Brano da leggere
--------
La capacità di dare alla vita un senso è un’arte o forse una conquista: fare i conti con le aspettative frustrate, stemperare l’amarezza di sogni andati in cenere, tornare a volare alto dopo uno sgambetto. Per i giovani è anche più difficile: crescere significa superare le prove dell’adultità, ma sembra quasi che questi abbiano perso la capacità di diventare adulti, come anche di chiedere aiuto quando serve. Ed il gioco della vita si arresta.
Gli adulti dove si collocano in tutto questo? Perché noi educatori, genitori, insegnanti qualche risposta utile dovremmo pur darcela. Mi chiedo se la scuola dei pc sia una buona compagna di viaggio, perché i libri servono, penso a quelli di letteratura che insegnano i sentimenti, poetica in cui rispecchiarsi dando, così, un senso a ciò che si ha dentro. Mi chiedo se il mondo della rete, con la sua competizione estenuante a chi ha la vita più bella non sia davvero troppo per chi alla vita si affaccia. Iperconnessi eppure persi in un oceano di solitudine. E quel modello consumistico che ci sta alle calcagna ingozzandoci di “nuovo”, come può lasciare spazio alla crescita del desiderio, se tutto è disponibile subito? Perdere il contatto con la vocazione profonda del desiderio impoverisce l’anima, perché quella non ha più niente da desiderare.
Stiamo svuotando, sprecandole, intere generazioni di giovani?
Una luce in fondo al tunnel: l’educazione emotiva, perché l’antidoto alla violenza è l’educazione dei sentimenti. Dall’impulsività, dove l’espressione è affidata ai gesti, alla risonanza emotiva, dove quei gesti trovano il freno del “sentire” e della riflessione su ciò che è bene e ciò che è male. Perché quei giovani violenti non sanno più definire il bene e il male, come se non sapessero più “sentire” né l’uno né l’altro.
--------
(Voci di dati)
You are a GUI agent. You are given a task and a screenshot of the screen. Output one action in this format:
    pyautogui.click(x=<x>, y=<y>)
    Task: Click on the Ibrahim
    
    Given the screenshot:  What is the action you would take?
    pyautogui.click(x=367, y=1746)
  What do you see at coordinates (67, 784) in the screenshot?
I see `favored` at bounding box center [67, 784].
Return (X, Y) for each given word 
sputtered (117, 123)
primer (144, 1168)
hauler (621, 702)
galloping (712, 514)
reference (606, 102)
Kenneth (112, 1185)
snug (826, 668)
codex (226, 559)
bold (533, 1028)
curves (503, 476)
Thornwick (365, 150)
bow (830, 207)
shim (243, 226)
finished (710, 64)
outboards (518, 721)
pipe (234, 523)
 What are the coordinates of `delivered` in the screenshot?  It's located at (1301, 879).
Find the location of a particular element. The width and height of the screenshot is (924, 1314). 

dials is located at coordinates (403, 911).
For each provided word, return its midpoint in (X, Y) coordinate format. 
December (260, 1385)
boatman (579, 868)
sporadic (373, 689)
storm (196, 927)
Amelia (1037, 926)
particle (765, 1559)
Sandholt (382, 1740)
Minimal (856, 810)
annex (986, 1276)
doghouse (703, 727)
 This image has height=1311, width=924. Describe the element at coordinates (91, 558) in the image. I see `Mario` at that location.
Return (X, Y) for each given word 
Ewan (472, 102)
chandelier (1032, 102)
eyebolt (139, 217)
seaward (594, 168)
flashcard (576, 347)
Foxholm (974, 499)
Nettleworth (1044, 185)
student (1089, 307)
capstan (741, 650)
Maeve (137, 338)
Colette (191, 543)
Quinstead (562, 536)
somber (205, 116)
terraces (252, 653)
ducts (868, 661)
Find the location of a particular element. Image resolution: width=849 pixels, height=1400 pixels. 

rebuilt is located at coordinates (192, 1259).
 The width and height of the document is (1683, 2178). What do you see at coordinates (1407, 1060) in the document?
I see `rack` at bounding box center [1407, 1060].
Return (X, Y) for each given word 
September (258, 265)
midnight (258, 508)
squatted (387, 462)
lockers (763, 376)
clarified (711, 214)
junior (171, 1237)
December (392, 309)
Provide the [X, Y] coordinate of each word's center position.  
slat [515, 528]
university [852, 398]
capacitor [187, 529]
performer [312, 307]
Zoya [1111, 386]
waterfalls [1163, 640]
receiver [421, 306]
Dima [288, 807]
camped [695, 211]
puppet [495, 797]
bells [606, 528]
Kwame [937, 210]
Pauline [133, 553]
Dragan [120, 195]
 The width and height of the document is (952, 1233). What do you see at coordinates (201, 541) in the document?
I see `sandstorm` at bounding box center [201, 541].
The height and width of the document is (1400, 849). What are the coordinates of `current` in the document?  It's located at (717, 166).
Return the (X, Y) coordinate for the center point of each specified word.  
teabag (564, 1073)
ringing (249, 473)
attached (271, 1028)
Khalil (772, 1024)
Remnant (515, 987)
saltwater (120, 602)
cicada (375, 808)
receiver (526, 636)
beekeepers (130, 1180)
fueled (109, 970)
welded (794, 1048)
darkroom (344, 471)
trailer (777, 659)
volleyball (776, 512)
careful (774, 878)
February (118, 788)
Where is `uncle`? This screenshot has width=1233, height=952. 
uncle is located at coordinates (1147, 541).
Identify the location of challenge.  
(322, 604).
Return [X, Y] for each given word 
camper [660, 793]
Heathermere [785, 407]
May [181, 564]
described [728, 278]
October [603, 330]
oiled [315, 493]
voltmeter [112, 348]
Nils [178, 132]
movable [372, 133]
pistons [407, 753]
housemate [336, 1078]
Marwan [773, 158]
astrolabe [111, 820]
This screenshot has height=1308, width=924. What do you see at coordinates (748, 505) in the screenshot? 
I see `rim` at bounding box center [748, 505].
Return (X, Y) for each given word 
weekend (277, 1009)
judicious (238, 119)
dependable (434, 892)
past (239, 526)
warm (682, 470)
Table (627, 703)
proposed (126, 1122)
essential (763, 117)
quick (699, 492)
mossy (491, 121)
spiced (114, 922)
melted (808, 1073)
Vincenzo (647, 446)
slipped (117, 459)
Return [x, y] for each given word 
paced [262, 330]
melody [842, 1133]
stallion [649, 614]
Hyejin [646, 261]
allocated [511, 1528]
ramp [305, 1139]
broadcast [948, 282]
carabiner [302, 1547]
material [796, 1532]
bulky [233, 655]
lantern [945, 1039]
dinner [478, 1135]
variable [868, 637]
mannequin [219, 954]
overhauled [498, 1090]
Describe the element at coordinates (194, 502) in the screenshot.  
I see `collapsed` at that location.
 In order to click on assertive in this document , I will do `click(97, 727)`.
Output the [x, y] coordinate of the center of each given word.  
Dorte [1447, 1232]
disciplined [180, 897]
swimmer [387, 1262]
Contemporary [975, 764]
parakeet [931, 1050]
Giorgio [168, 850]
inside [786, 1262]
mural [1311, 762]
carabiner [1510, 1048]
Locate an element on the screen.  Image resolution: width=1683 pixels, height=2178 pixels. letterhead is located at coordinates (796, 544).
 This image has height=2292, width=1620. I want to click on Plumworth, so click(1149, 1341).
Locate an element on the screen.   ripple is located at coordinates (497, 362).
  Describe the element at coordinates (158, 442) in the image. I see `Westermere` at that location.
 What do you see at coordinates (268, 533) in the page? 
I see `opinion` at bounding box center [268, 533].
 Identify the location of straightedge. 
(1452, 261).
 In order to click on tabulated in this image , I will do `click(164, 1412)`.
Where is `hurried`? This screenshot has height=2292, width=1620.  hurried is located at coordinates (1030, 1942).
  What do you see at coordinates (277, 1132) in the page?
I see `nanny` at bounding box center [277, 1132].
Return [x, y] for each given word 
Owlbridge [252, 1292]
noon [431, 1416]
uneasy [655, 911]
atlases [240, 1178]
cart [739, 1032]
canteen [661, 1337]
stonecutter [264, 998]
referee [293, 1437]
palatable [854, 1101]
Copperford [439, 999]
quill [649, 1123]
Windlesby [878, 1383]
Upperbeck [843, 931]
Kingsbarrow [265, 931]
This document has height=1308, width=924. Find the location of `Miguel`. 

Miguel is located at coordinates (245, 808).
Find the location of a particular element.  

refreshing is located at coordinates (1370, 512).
--------
Domande da svolgere
1 - Riscrivi in forma di elenco, più breve, il paragrafo del brano sui giovani che comincia con "Gli adulti dove si collocano", mantenendone i fatti principali.
2 - Prosegui il brano sui giovani a partire dalla sua ultima frase.
Le righe costituiscono un materiale a sé, distinto dal brano.

Risultati
1 -
- Gli adulti (educatori, genitori, insegnanti) dovrebbero trovare qualche risposta utile.
- Ci si chiede se la scuola dei pc sia una buona compagna di viaggio, perché i libri servono, soprattutto quelli di letteratura, che insegnano i sentimenti.
- Ci si chiede se la rete, con la sua competizione estenuante a chi ha la vita più bella, non sia troppo per chi si affaccia alla vita.
- I giovani sono iperconnessi, eppure persi in un oceano di solitudine.
- Il modello consumistico, che rende tutto subito disponibile, non lascia spazio alla crescita del desiderio.
- Perdere il contatto con il desiderio impoverisce l'anima, che non ha più niente da desiderare.

2 -
Più che un problema di valori, è un problema di parole: mancano le parole per definire ciò che si ha dentro. Ma le parole sono importanti perché danno un nome alle cose, le definiscono, le chiariscono e senza le parole non si sa più descrivere la realtà, né quella esteriore né quella interiore.
Grazie alle parole, invece, le emozioni assumono contorni nitidi e dare un nome alle emozioni è già fare ordine dentro di sé. Con le parole si può spiegare quell’angosciante solitudine esistenziale, definire la mancanza di un rapporto significativo con la comunità di appartenenza, rivelare un certo spaesamento identitario, raccontare un mondo sprovvisto di senso e di prospettiva… Le parole gettano luce sul caos scomposto che si ha dentro ed è solo dopo averlo nominato che posso prendermene cura. Ma se non ne conosco il nome, il decorso, si sta male come cani senza nemmeno sapere di cosa, né dove porti.
Emozioni educate educano anche il pensiero, perché pensare presuppone regolare prima le emozioni. Scuola e famiglia non possono, allora, perdere di vista l’educazione alla parola, parola dei sentimenti. E poi, grazie alle parole qualcuno, magari, ci ascolta. Ecco, l’ascolto, a noi adulti il compito di ascoltare.